Al centro di tutto, ovviamente, c’è Lei: Joan Crawford. Un’icona in declino, licenziata dalla MGM perché considerata "veleno per il botteghino", che vide in Mildred Pierce non un ruolo, ma una resurrezione. E la sua performance è una fusione quasi alchemica tra attrice e personaggio. Mildred non è solo una madre disposta a tutto; è la personificazione di una volontà di sopravvivenza che sconfina nella hybris. Crawford le presta le sue celebri spalle larghe, che qui diventano il simbolo visivo di un fardello esistenziale, e uno sguardo che può passare dalla determinazione adamantina alla più disperata vulnerabilità in un batter di ciglia. Quando la vediamo, all’inizio, trasformarsi da casalinga abbandonata in cameriera, e poi in imprenditrice di successo, non assistiamo solo a una scalata sociale. Assistiamo a una metamorfosi che ha del faustiano. Mildred vende la sua anima non al diavolo, ma a un demone ben più insidioso: la sua stessa figlia, Veda.

E Veda, interpretata da una diabolica Ann Blyth, è una delle creazioni più terrificanti della storia del cinema. Non è una semplice adolescente viziata; è un vuoto pneumatico di gratitudine, un simulacro sociopatico di raffinatezza e aspirazione sociale. Veda è il vero mostro del film, una femme fatale in abiti da collegiale che non usa una pistola, ma il disprezzo. È il prodotto tossico del sogno americano di Mildred, l'incarnazione di tutto ciò per cui la madre ha lottato, ma epurato da ogni traccia di umanità e di lavoro. Il loro rapporto è il cuore nero del film, una dinamica che va oltre il semplice conflitto generazionale per approdare alle sponde della tragedia greca. Mildred, come una moderna Medea al contrario, sacrifica tutto non per vendetta, ma per un amore che è, in essenza, una forma di auto-annientamento. Ogni torta che inforna, ogni ristorante che apre, è un mattone per costruire un altare su cui immolare se stessa per il compiacimento di una divinità crudele e indifferente.

Questa dinamica perversa si allontana dalla prosa secca e naturalista di Cain per avvicinarsi a certi abissi psicologici che sembrano prelevati da un romanzo di Henry James, se James avesse scritto di cameriere a Glendale invece che di ereditiere a Washington Square. La lotta di classe è il campo di battaglia. Mildred vuole dare a Veda tutto ciò che lei non ha mai avuto, ma Veda non vuole solo i soldi; vuole lo status, il lignaggio, l'aura di vecchia ricchezza che un uomo come il parassitario e affascinante Monte Beragon (un superbo Zachary Scott) possiede per diritto di nascita. Mildred può comprare Monte, può acquistare il suo mondo, ma non potrà mai appartenergli veramente. E Veda, con l'istinto infallibile di un predatore, lo capisce. Il suo disprezzo per la madre è, in fondo, un disprezzo per le sue origini, per l'odore di grasso e farina che, secondo lei, non andrà mai via.
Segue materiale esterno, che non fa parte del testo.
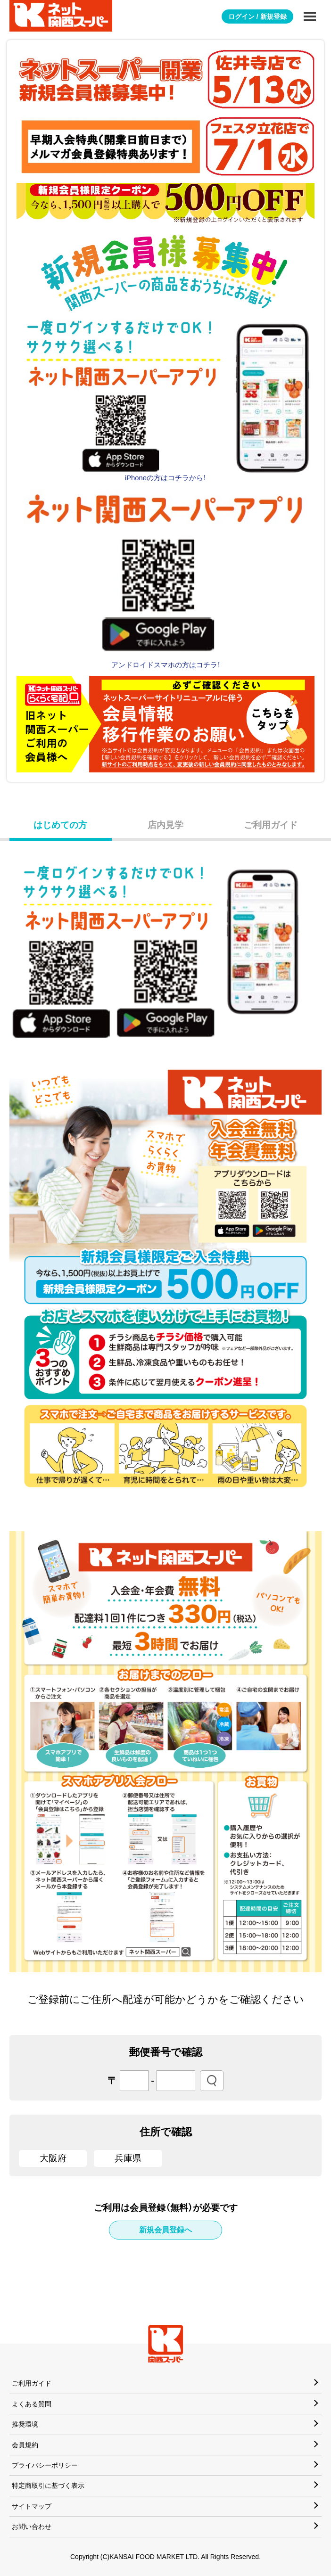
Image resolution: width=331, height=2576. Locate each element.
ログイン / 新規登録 (257, 16)
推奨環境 (25, 2424)
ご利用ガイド (271, 825)
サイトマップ (31, 2506)
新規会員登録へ (165, 2230)
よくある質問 (31, 2404)
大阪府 (53, 2158)
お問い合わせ (31, 2526)
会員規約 (25, 2445)
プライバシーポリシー (45, 2465)
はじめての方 (60, 825)
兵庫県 (128, 2158)
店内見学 (165, 825)
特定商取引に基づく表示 (48, 2485)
Visivamente, Curtiz e il direttore della fotografia Ernest Haller traducono questo dramma interiore in un linguaggio espressionista. La casa di Mildred, simbolo del suo successo, è spesso un labirinto di ombre minacciose. Le scale diventano arene di confronto psicologico, le porte incorniciano figure isolate dal loro ambiente. La luce non illumina, ma seziona, scolpisce i volti, rivela le crepe nelle maschere sociali. Il mondo di Mildred Pierce è un mondo di superfici scintillanti – i pavimenti lucidi, i banconi cromati, gli abiti eleganti – sotto cui brulica il marciume della menzogna e del risentimento. È un’estetica che eleva un dramma potenzialmente dozzinale a saggio filosofico sulla vacuità del materialismo.

Intorno a Mildred orbita un sistema solare di personaggi maschili e femminili che definiscono le coordinate morali del suo universo. C'è Wally Fay (Jack Carson), l'agente immobiliare viscido ma in fondo patetico, l'epitome del capitalismo opportunista e senza fronzoli. C'è Bert, il primo marito, un uomo sconfitto dalla vita che rappresenta un passato di rispettabilità borghese ormai irraggiungibile. E poi c'è Ida Corwin, interpretata da una Eve Arden la cui lingua è più affilata di un coltello da macellaio. Ida è la voce della ragione, il coro greco cinico e disincantato che commenta la discesa agli inferi dell'amica con battute fulminanti che sono, in realtà, avvertimenti tragici. È l'unica a vedere la verità, a capire che la devozione di Mildred non è una virtù, ma una patologia.

Il film, uscito all'indomani della Seconda Guerra Mondiale, intercettò un'ansia culturale profonda. Le donne, le "Rosie the Riveter", avevano assaggiato l'indipendenza economica durante il conflitto e ora la società si interrogava sul loro ruolo nel mondo che tornava alla normalità. Mildred Pierce è una figura potentemente ambivalente in questo contesto: un'eroina dell'autodeterminazione femminile che usa la sua intelligenza e il suo acume per gli affari per costruire un impero dal nulla, ma che rimane irrimediabilmente intrappolata nelle catene del suo ruolo materno, tradizionale e distruttivo. Il suo successo professionale non la libera; al contrario, le fornisce solo armi più sofisticate per la sua guerra personale, una guerra che è destinata a perdere fin dall'inizio.

Il romanzo di Mildred resta un'opera capitale non solo per la sua perfetta fusione di generi o per la performance che ha ridefinito una carriera, ma per la sua spietata onestà. Ci dice che il Sogno Americano può essere la più crudele delle trappole, una promessa di felicità che si rivela essere un meccanismo per alimentare i nostri peggiori istinti. Ci mostra che l'amore, quando diventa ossessione, non redime, ma divora. E alla fine, quando Mildred e il suo primo marito si allontanano nella luce grigia dell'alba, liberi dall'incubo di Veda ma svuotati di tutto, non proviamo un senso di giustizia compiuta. Proviamo solo il freddo di una verità desolante: a volte, l'unico modo per sopravvivere è lasciar morire una parte di sé. La parte che sognava.